SLIM is a state of the art UV unwrapping algorithm invented at the IGL institute of ETH Zurich. Thanks to its iterative nature, it is superior to all algorithms currently implemented in Blender in the following terms:

  • it can unwrap complex meshes with much less distortion (even with no seams applied).
  • the user gains control over the “unwrap quality” / “computing time” tradeoff. More iterations means less distorted UV map, but more time is required to compute it.
  • it can be used to effectively minimize stretch on meshes already unwrapped (Minimize Stretch operator).
Take a look at the pictures below to check the difference between algorithms when unwrapping a head mesh. Keep in mind that the mesh is being unwrapped without any seams, what makes the task really difficult.

Angle Based method (implemented in Blender)

First let’s take a look how the algorithms currently supported by Blender deal with unwrapping the mesh. The picture below shows a result from the Angle Based method. Note how UVs are stretched at the center and border (red color). Due to stretching the texture is unevenly laid on the mesh – compare big texture squares at the top of the head with small squares around the neck.

Conformal method (implemented in Blender)

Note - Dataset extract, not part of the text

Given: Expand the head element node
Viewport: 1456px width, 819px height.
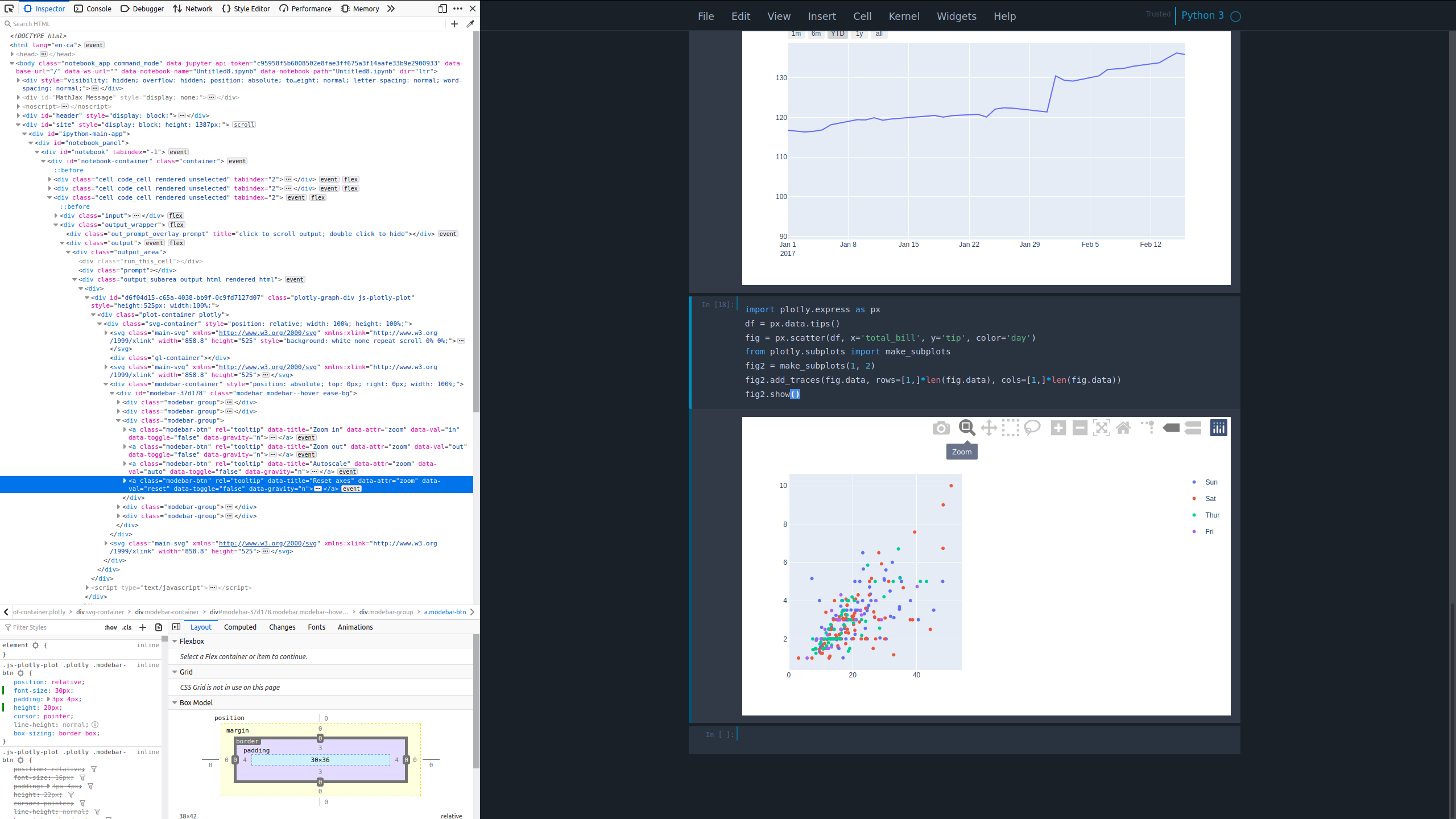Looking at the screenshot, I should (12, 54).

Next picture shows a result of the second algorithm available in Blender: “Conformal”. As you can see it doesn’t do any better – there is a lot of stretching in the texture as well:

SLIM method (to be implemented in this proposal)​

Now let’s check how SLIM will deal with this task. Remember that SLIM is an iterative algorithm – more iterations means better result, but also more time required to compute it. The next pictures show SLIM results after different number of iterations:

SLIM result after 5 iterations
SLIM result after 10 iterations
SLIM result after 50 iterations

As you can see just 5 SLIM iterations is enough to achieve a less stretched UV map than the maps generated by the Blender methods. After 10 iterations, we get a map with much less distortion (the texture is laid on the mesh much more evenly). What is more 10 iterations of the algorithm can be computed in a very short time (similar to the time required for methods already implemented in Blender). When we proceed to 50 iterations, the result doesn’t change significantly, what indicates that we can stop on that number. We got a very decently unwrapped UV map with no single seam.